**WHAT IS EXPECTED**
Transcribe the records below line by line, exactly as they read.

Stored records
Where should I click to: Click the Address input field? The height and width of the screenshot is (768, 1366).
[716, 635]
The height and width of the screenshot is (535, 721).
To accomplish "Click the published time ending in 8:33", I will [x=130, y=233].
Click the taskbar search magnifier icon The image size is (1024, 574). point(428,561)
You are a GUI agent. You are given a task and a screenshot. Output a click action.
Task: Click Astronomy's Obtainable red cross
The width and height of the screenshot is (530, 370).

**RESPONSE BELOW**
Where should I click to: Click the Address input field? The height and width of the screenshot is (768, 1366).
[716, 635]
The height and width of the screenshot is (535, 721).
To accomplish "Click the published time ending in 8:33", I will [x=130, y=233].
Click the taskbar search magnifier icon The image size is (1024, 574). point(428,561)
You are a GUI agent. You are given a task and a screenshot. Output a click action.
Task: Click Astronomy's Obtainable red cross
The width and height of the screenshot is (530, 370).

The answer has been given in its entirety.